Именно из-за отсутствия такого сообщения, ни Седякин, ни Инно не получали в полной мере информации о деятельности красных шишей. Разве что докладная записка Суси и прежние рапорты Антикайнена ушли вместе с регулярным армейским курьером. Теперь нужно было время, чтобы дождаться ответа.
– Нет у нас больше времени! – сказал комбат и заслал красных финнов в разведку.
Всего в 23 километрах от Кимасозера разведчики обнаружили большой отряд противника. Белофиннов было много, две-три сотни, а, может быть, этаким количеством не ограничивалось: враги были мобильны и передвигались по территории, собираясь вместе и тут же разделяясь на малочисленные группы.
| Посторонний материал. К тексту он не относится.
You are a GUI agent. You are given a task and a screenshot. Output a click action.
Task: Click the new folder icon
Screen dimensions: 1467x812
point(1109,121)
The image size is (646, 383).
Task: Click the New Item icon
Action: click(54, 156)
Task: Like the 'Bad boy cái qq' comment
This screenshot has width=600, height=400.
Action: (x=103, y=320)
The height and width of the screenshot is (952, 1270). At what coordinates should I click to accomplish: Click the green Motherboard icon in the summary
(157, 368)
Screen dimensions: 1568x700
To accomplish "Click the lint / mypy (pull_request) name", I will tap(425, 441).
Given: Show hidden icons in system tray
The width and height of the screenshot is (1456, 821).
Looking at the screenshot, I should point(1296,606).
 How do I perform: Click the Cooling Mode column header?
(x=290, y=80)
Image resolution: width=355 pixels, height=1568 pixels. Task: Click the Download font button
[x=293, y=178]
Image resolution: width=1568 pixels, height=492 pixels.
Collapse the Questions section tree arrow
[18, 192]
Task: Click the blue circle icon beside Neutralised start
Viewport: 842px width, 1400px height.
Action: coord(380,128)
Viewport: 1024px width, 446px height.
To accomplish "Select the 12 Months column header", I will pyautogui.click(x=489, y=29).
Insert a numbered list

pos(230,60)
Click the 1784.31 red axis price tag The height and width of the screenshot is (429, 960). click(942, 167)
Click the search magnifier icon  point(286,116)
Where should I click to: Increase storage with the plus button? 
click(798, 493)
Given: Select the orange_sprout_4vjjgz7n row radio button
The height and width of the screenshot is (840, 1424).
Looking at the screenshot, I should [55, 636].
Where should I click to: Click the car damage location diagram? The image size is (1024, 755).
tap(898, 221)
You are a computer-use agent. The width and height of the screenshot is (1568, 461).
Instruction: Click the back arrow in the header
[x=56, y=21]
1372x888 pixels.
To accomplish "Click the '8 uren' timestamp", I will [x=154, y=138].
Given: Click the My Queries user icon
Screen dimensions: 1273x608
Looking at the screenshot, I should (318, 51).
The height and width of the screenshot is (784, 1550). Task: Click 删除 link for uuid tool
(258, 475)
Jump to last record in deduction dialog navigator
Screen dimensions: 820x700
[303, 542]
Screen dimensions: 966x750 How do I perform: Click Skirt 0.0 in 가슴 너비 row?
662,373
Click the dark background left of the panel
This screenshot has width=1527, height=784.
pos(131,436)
Они сместили свой фронт в западную Кондокскую волость, пытаясь удержать в своих руках дорогу, ведущую в деревню Вокнаволок.
Передовые части оккупантов из Кимасозера переместились в населенный пункт Барышнаволок, там засели, построили снежную оборону и принялись ждать весны. Также должен был вернуться командующий Илмарийнен, который с испугу чесанул от Антикайнена аж до разведцентра в Каяни. Но с возвращением он медлил.
И правильно сделал, потому что как только Гарифуллину стало известно, что в каком-то Барышнаволоке триста врагов, он немедленно позвал Суси и Кумпу, которые были главные среди курсантов после исчезновения Тойво.
– В общем, чухна белоглазая, ставлю вам задачу, – сказал он, поблескивая стеклами очков все в той же тонкой оправе. – Что хотите делайте, а братьев ваших из той деревни надо изгнать. Максимальное количество уничтожить, минимальное – взять в плен.
– Лахтарит нам не братья, – сказал Оскари.
– Значит, против атаки на Барышнаволок вы ничего не имеете. Вот и славненько. Тогда бейте эту буржуазную финскую сволочь. Можете идти.
Суси, не успевший и рта открыть, со злости развернулся через правое плечо и пошел прочь. Кумпу даже разворачиваться не стал: так, пятясь, и вышел.
Разведчики докладывали, что деревня располагалась на мысу, подобраться можно только по льду, либо подо льдом. Психическую атаку уже не организовать, естественных укрытий не найти – остается переть в лоб, а это жертвы. Комбат, судя по всему, своих бойцов в помощь организовывать не собирается. Сошлется, что «не умеют на лыжах ходить», «холодная погода», «языка финского не знают» – вот и вся недолга.
– Что у нас там с морозом предвидится в ближайшие дни? – спросил Суси в штабе.
Тотчас же где-то в лагере отловили и привели на совет Вяхю. Лесной человек лучше всех мог сказать, что ждать от природы.
– А ничего с морозом не предвидится – видите, как синички скачут? – ответил Тойво. – И облака рваные. Собаки в конурах носом к выходу спят. Эхо стало глуше.